Para los bancos centrales el repliegue de los estímulos tras el mayor experimento de expansión monetaria de la historia va a ser por ello lo mismo que caminar por un campo minado, tratando con sumo tino de controlar las magnitudes y mantener el equilibrio para frenar la inflación pero no agostar el crecimiento y restablecer la ortodoxia sin abrir una crisis monumental de deuda. Jerome Powell (Fed) y Christine Lagarde (BCE) han dicho por ello que mermarán las compras de deuda pero que la subida de tipos (hoy en el insólito 0%) se demorará aún durante bastante tiempo. Aun así, una acelerada reducción de compras de bonos tendría el mismo efecto para la financiación de estados y empresas, lo que obligará una vez más a las autoridades monetarias a aquilatar con extrema mesura los tiempos y la intensidad. Y más cuando si acelerar la subida de tipos puede llevar a la recesión, mantenerlos en el 0% con el IPC al alza supone tolerar tipos reales negativos, lo que siempre termina alimentando imprudencias inversoras, asunción de riesgos desmedidos y gestación de infaustas burbujas crediticias e inmobiliarias.

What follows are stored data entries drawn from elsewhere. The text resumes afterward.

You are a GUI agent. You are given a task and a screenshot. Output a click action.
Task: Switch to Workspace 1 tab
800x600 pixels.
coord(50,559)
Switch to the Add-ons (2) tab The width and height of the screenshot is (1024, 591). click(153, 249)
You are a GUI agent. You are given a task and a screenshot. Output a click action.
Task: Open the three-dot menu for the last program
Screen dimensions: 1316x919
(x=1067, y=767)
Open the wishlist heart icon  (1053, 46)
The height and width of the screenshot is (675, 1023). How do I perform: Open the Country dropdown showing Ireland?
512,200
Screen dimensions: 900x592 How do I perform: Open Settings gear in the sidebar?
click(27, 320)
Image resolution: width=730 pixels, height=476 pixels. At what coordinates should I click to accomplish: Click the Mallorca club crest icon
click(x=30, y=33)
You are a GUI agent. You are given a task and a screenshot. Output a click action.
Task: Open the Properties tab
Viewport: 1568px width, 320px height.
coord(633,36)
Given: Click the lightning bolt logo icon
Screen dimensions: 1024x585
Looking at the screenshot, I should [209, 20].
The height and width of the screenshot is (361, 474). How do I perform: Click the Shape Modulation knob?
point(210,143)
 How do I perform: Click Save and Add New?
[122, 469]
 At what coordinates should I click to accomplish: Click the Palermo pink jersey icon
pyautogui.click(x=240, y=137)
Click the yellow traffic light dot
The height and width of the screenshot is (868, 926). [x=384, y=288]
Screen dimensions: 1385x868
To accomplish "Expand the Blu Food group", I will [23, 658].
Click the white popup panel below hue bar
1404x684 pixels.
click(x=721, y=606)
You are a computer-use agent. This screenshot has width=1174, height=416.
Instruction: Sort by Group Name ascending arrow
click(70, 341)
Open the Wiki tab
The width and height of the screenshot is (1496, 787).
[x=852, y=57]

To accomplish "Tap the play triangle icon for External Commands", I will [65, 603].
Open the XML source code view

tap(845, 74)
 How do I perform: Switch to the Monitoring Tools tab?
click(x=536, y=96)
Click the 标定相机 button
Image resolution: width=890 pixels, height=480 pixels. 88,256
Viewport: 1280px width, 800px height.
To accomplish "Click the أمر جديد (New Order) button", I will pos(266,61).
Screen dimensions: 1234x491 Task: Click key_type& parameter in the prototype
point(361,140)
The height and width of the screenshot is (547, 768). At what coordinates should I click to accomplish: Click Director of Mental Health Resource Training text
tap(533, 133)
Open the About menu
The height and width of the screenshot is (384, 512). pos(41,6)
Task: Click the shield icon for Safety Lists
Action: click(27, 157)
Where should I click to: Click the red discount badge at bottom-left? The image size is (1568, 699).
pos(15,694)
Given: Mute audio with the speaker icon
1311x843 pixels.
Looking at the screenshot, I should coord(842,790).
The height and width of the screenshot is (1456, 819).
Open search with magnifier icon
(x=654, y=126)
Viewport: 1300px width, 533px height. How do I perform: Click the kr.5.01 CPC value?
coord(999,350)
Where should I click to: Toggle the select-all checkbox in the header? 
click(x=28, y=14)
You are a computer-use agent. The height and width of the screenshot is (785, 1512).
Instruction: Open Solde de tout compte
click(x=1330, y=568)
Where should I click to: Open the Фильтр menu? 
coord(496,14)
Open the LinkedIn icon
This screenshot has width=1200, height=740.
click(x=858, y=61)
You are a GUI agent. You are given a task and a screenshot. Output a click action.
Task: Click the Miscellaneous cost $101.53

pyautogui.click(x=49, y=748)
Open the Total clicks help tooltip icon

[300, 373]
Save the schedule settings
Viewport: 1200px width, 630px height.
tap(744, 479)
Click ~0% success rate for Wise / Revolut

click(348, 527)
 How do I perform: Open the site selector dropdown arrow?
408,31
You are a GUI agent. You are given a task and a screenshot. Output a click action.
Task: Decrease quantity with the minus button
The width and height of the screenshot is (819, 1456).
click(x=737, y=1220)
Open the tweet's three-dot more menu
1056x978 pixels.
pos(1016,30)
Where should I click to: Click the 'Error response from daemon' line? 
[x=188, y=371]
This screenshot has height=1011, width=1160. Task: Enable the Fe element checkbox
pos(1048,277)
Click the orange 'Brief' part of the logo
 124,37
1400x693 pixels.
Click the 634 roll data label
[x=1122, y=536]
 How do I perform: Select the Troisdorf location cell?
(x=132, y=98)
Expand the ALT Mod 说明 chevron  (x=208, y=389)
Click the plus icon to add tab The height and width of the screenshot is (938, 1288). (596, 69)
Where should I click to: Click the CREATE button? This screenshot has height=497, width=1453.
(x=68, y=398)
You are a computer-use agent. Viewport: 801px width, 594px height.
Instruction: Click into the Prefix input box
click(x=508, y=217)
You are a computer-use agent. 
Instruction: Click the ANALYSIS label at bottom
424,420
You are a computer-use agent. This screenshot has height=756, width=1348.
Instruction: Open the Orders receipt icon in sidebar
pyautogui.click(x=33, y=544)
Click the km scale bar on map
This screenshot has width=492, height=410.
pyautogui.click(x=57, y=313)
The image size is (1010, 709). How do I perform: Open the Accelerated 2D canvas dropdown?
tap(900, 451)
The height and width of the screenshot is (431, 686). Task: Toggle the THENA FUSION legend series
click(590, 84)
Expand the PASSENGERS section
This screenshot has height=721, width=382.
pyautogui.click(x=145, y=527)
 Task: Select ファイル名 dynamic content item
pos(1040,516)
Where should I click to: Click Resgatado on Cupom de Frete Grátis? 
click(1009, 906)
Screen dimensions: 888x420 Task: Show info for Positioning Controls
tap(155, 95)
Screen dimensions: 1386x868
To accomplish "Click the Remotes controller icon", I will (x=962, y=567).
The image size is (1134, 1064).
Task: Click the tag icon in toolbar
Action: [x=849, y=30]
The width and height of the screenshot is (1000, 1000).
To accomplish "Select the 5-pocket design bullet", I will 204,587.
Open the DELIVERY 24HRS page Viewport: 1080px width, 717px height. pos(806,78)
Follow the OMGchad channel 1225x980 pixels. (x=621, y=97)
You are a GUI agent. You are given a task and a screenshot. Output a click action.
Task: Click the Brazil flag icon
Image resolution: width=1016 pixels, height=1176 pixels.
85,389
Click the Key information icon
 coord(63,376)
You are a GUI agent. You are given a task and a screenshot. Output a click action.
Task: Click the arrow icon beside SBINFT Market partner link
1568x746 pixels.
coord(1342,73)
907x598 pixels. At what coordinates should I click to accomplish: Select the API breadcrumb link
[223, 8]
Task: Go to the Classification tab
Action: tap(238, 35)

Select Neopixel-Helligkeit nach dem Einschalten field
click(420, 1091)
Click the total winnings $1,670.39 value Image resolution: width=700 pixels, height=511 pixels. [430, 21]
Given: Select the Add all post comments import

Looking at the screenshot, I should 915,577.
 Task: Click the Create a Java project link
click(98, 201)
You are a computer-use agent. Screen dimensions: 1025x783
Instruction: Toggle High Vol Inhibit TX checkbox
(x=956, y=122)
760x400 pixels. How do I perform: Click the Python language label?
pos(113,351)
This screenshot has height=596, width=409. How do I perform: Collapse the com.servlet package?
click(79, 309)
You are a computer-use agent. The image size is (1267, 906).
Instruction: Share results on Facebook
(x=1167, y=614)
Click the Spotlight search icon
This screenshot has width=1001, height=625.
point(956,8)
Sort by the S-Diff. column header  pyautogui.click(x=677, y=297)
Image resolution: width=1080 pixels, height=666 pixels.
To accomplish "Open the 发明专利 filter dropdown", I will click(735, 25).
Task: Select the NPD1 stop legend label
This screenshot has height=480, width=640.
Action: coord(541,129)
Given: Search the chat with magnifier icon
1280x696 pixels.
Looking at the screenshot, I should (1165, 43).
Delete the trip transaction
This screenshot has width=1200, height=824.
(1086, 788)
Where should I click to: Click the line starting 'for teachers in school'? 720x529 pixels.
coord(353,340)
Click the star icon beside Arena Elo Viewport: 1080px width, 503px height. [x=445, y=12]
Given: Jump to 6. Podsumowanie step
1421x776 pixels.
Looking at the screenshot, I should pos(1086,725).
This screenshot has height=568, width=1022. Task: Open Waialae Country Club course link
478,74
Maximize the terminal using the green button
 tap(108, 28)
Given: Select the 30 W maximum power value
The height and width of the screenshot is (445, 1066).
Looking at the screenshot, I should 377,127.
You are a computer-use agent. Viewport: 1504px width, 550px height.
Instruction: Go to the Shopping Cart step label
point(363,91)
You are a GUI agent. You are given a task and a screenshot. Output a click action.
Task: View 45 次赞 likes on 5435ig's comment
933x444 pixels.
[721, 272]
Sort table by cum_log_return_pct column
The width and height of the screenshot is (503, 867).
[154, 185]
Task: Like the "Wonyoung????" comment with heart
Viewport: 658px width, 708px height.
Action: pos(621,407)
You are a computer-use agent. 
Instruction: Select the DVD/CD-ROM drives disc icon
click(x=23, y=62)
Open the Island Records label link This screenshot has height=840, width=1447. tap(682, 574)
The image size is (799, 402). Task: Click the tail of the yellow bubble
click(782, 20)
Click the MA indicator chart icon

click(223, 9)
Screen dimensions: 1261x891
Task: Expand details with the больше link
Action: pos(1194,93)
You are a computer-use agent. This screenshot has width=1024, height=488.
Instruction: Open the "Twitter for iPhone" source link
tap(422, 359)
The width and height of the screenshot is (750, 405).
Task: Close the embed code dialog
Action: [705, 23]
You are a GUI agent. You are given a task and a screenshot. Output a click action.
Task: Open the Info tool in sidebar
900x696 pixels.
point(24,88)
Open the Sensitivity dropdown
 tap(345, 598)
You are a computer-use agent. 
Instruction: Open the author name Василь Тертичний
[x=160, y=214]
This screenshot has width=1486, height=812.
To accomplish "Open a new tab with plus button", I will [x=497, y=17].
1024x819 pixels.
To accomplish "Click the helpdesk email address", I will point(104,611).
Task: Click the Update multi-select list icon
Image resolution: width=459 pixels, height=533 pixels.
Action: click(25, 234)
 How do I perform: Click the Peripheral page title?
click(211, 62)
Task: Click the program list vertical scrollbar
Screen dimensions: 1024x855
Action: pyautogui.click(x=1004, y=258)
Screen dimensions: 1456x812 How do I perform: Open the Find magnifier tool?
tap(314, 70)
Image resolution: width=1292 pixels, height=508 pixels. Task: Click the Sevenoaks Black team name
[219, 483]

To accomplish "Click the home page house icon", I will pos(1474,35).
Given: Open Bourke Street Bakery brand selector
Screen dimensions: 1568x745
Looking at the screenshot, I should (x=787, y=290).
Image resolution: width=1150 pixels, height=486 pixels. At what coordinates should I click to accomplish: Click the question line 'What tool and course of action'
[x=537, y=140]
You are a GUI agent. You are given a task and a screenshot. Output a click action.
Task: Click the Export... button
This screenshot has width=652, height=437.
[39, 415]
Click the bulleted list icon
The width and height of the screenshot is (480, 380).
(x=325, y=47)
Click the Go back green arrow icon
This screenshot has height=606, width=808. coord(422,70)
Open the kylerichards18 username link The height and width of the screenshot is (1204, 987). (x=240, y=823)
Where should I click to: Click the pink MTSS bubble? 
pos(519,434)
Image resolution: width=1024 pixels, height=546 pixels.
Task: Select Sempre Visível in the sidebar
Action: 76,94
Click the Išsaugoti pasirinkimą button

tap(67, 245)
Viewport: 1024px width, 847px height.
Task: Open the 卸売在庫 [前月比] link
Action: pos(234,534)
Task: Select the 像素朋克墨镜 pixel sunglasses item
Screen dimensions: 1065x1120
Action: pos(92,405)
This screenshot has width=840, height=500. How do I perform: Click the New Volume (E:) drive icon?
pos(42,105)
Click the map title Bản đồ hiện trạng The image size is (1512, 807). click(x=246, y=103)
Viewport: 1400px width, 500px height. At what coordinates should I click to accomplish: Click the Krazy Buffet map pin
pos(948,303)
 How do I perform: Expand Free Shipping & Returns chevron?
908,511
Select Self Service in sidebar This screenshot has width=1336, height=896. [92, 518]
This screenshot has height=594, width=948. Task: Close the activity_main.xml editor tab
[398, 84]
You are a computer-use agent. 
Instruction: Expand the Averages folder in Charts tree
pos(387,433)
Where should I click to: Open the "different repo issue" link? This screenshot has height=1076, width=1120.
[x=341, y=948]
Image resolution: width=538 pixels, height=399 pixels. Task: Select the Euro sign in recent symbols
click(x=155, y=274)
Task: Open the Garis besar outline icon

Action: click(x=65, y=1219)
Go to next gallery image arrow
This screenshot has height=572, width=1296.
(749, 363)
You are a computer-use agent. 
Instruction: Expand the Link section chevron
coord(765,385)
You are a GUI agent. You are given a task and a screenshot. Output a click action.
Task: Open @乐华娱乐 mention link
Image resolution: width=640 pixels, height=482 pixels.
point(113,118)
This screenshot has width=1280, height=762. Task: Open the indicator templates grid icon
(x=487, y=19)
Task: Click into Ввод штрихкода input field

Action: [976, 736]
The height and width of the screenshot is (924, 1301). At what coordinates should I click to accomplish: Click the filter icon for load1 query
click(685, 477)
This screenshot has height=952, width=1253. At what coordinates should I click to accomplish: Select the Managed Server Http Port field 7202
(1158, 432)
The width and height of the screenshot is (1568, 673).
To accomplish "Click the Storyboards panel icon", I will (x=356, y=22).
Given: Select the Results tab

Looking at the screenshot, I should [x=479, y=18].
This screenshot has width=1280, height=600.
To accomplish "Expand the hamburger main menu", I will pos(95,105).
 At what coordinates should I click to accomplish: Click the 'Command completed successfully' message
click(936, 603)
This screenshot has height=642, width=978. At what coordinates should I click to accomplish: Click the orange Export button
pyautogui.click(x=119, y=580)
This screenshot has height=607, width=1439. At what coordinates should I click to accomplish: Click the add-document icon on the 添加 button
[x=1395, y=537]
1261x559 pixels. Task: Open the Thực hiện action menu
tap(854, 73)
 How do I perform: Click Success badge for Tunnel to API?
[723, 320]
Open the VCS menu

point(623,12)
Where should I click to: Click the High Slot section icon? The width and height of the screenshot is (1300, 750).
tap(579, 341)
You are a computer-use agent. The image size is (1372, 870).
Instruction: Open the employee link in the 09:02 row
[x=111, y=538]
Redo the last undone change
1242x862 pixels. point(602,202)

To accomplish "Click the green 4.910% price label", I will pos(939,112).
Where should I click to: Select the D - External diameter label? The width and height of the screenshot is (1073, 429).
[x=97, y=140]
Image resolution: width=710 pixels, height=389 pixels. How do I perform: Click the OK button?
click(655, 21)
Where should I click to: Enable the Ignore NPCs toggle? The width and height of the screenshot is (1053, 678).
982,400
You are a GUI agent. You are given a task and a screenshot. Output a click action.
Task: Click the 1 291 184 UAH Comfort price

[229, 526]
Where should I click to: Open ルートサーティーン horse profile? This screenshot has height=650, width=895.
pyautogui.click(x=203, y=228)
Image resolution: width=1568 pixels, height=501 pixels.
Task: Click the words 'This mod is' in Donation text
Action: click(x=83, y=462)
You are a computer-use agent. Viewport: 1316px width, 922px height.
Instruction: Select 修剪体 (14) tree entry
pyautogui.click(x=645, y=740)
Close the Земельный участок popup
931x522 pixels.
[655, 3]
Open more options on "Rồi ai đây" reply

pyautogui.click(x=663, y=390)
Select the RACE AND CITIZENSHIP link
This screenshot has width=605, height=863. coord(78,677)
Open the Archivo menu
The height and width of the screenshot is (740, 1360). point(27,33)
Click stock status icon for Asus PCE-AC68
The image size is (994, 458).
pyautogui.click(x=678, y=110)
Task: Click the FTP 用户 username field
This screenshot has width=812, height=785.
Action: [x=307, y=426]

Para los bancos centrales, el indicador fundamental es la inflación subyacente (sin energía y alimentos no elaborados), que en el caso de España, aunque al alza, está en el muy contenido 0,7% frente al 3,3% del índice general de precios de consumo. Pero una vez más el riesgo está en la infiltración del coste de la energía y materias primas a través de la cadena productiva a toda la economía. Si la inflación se enseñorea (aunque la subyacente sea baja) será difícil reconducirla. El ejemplo más habitual es el del dentífrico: es fácil de expulsar pero muy complejo de reintroducir en el tubo.